The concepts to be studied in the research are identified given that a number of related factors such as anxiety and stress (Adams et al., 2010) can affect pain management in an acute setting. The study is thus focused on reducing pain and monitoring patients’ response in related areas such as relaxation, anxiety, etc. The areas that are being researched are measured using a 0-10 visual analog scale (Adams et al., 2010). These measures make it is easy to analyze the data produced to answer the question of whether massage therapy does in fact affect patients’ perception of pain management. For this reason it can be said that the research problem flows naturally from the conceptual framework.
Protection of Human Rights
Given that a study of this nature involves the potential to adversely affect the patient, it becomes essential to have the study reviewed by an independent review committee. Based on the need to avoid any future issues it was deemed necessary to submit the plan to carry out this study to the hospital’s institutional review board. The study was only undertaken following the approval by this board (Adams et al., 2010).
In addition to attaining the board’s consent before beginning the study, it was also deemed necessary to minimize the risk and maximize the benefits to all participants. Evidence of this is seen in the selection of the therapists who would carry out the massages and in selection of patients (Adams et al., 2006). In addition to this it was also noted that though participants were selected from various units, only those below a specific pain threshold level would be allowed to participate in the study (Adams et al., 2010).
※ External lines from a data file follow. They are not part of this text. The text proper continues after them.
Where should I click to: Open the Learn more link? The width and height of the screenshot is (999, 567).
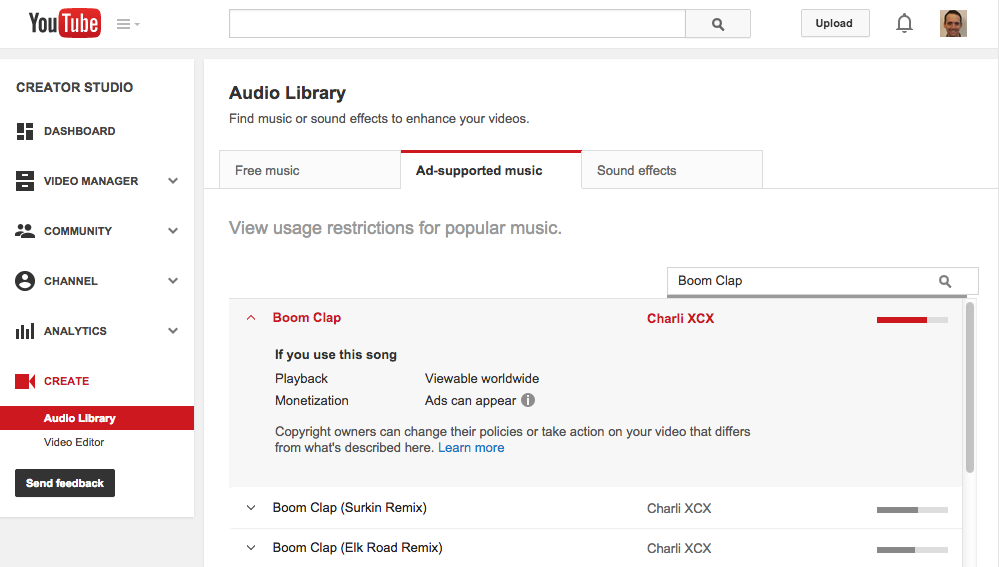[x=471, y=448]
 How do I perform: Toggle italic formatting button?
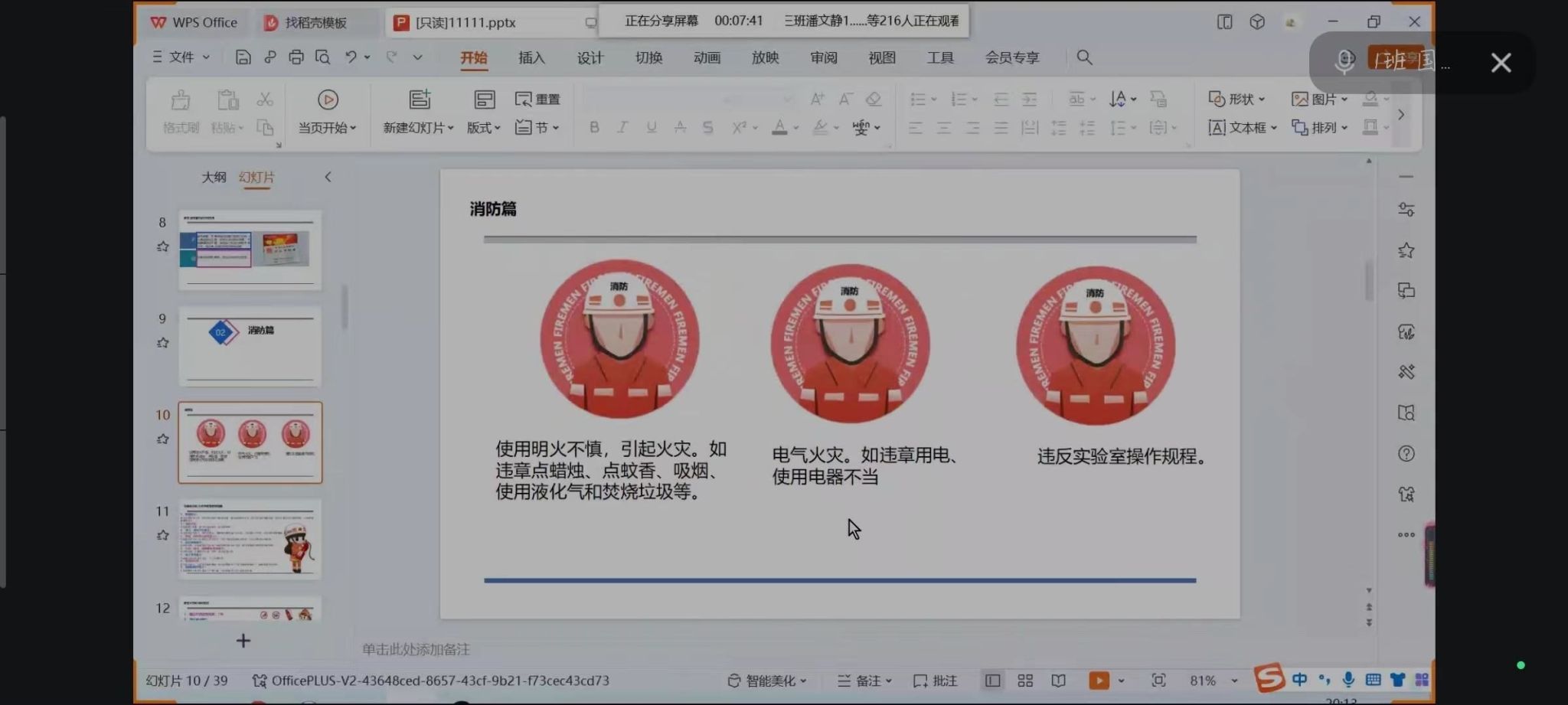(x=622, y=128)

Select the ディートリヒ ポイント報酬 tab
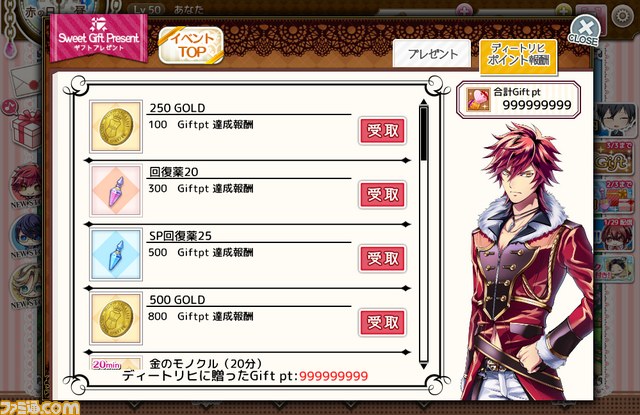(518, 56)
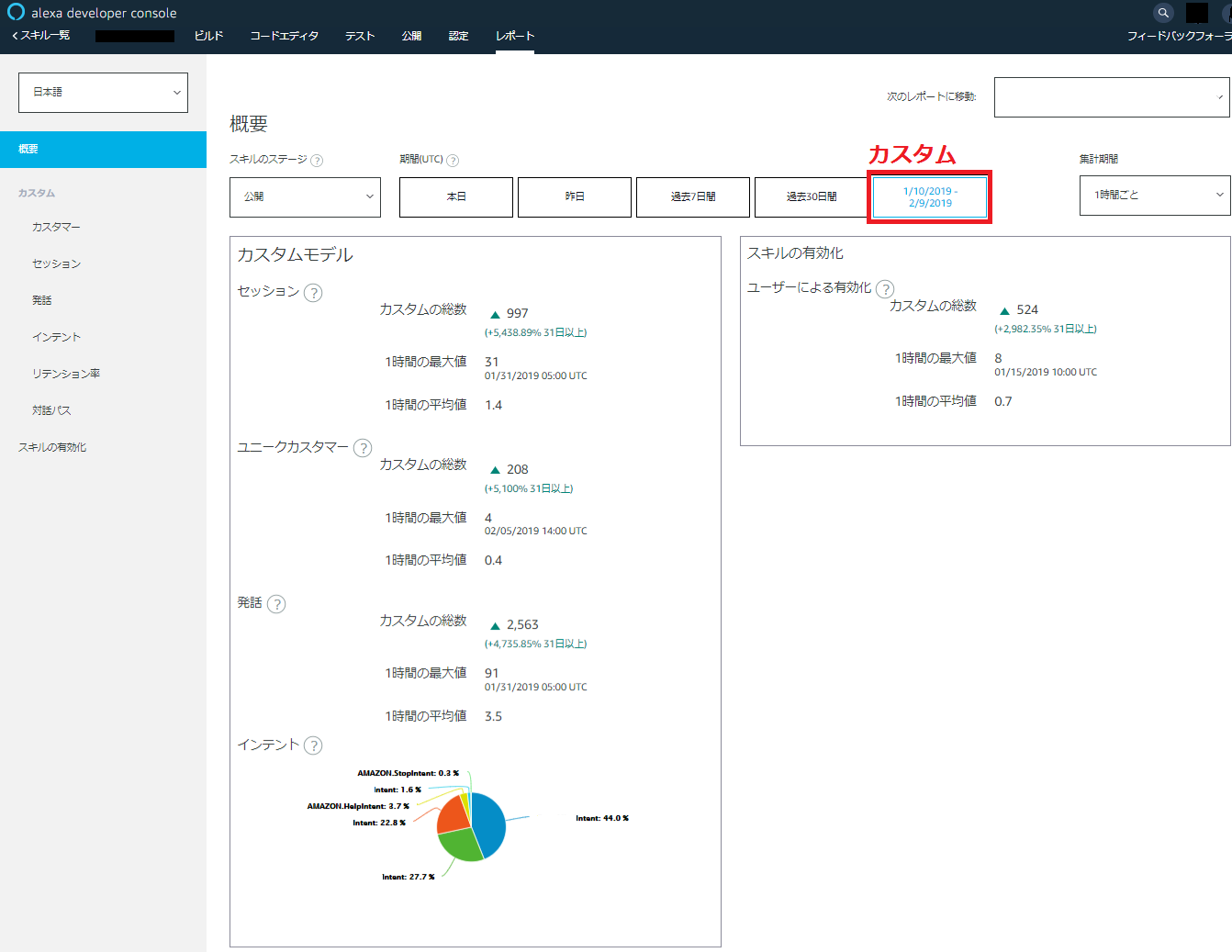Show help for ユーザーによる有効化
This screenshot has height=952, width=1232.
885,289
The study also required the participants to sign voluntary consent forms prior to participation in the study. In addition to that it was also stipulated that patient data was to be kept confidential and participants could withdraw at any point if they felt the need to (Adams et al., 2010). For this reason it is not possible to identify the participants of the study.
The Research Problem
It has been noted that when writing an introduction it is wise to describe the problem situation with consideration to the global, national or local situation (Ariola, 2006). In the article it is observed that the problem is described in national context thus allowing us to conclude that the research problem has been promptly introduced. This position is further reiterated in the purpose statement specifies the reason behind the study (Adams et al., 2010).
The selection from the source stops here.